[Saved entries]

------------------------------------------------

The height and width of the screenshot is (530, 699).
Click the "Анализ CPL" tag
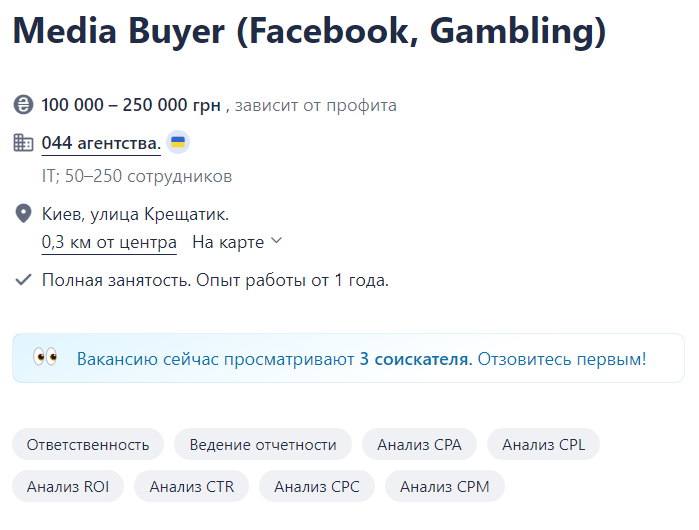point(543,445)
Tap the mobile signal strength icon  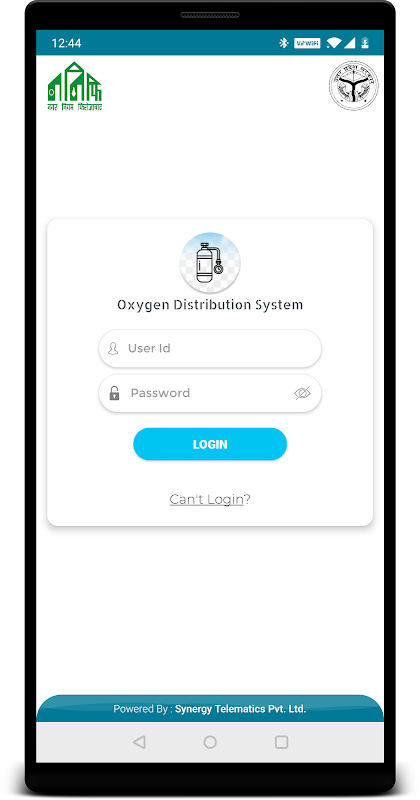349,43
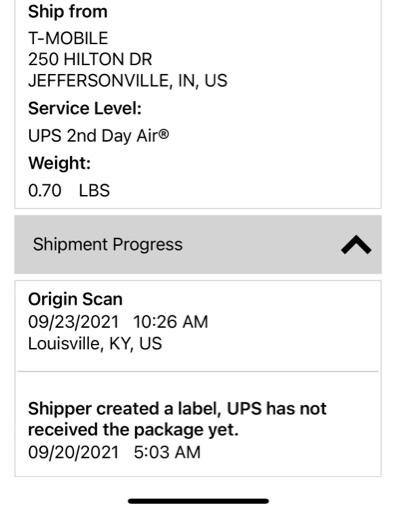The height and width of the screenshot is (512, 397).
Task: Select the 0.70 weight value
Action: pos(45,191)
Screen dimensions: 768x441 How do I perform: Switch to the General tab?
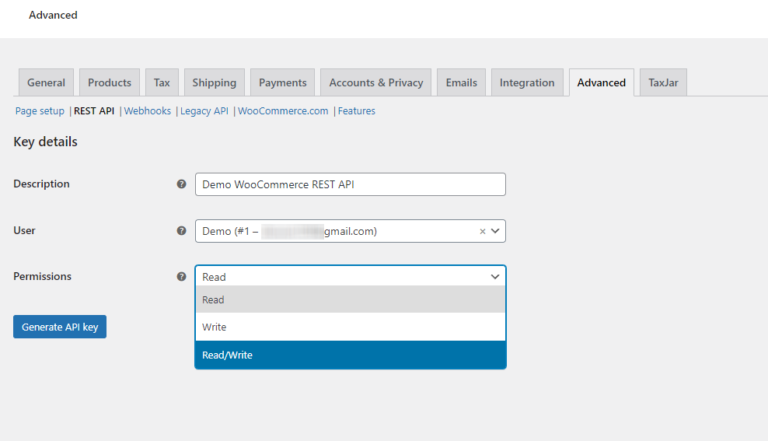pyautogui.click(x=46, y=83)
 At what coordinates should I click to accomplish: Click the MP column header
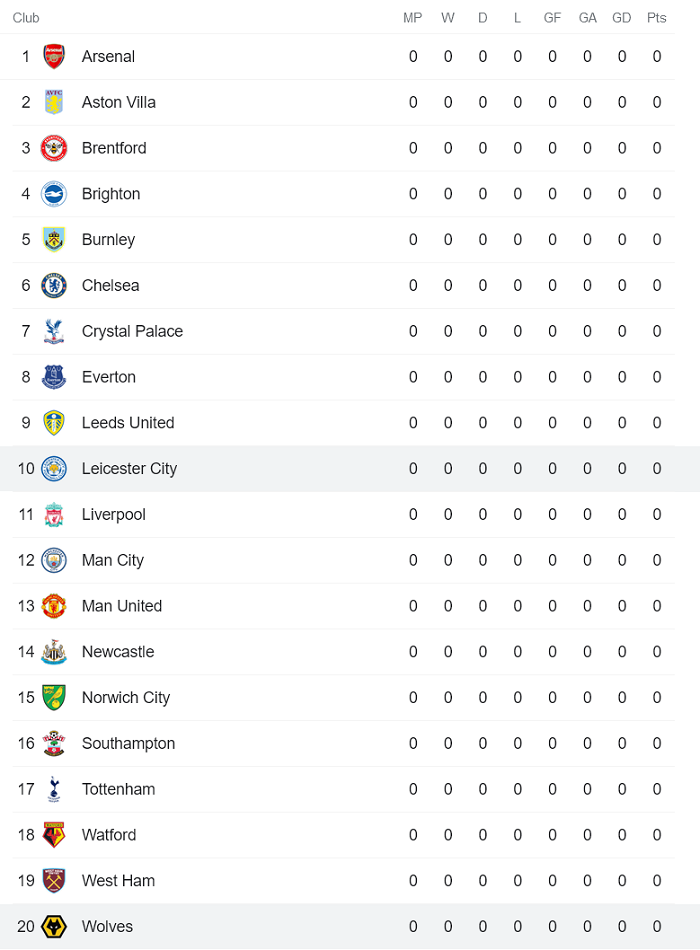tap(412, 17)
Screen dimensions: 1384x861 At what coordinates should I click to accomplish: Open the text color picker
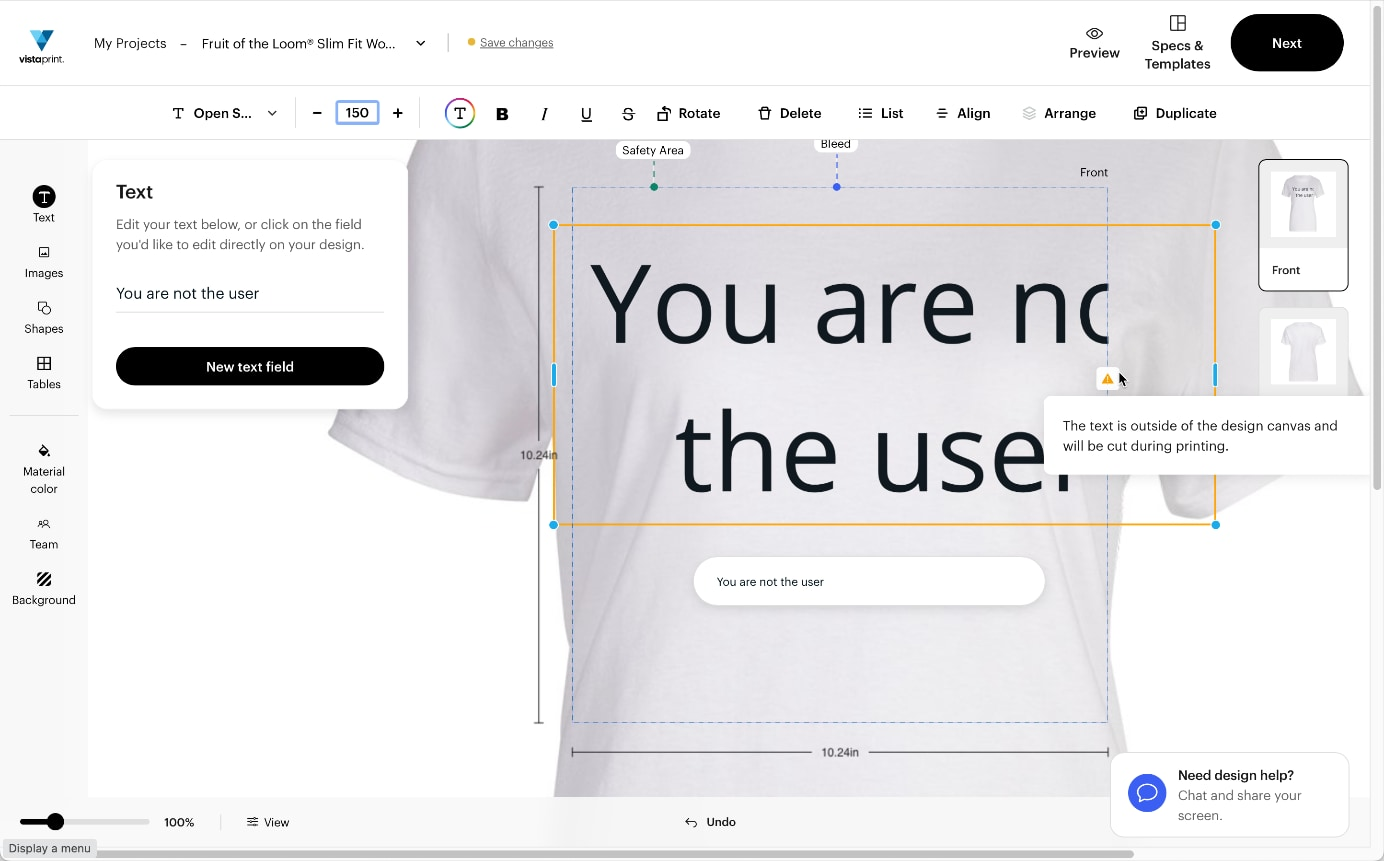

------------------------------------------------

Exactly the lines from the one containing "Screen dimensions: 768x441" through the last line of the data above should be output, both ends included, with every picture left out.

Screen dimensions: 768x441 How do I perform: Switch to the General tab?
pyautogui.click(x=46, y=83)
 At what coordinates should I click to accomplish: Click the MP column header
tap(412, 17)
Screen dimensions: 1384x861 At what coordinates should I click to accomplish: Open the text color picker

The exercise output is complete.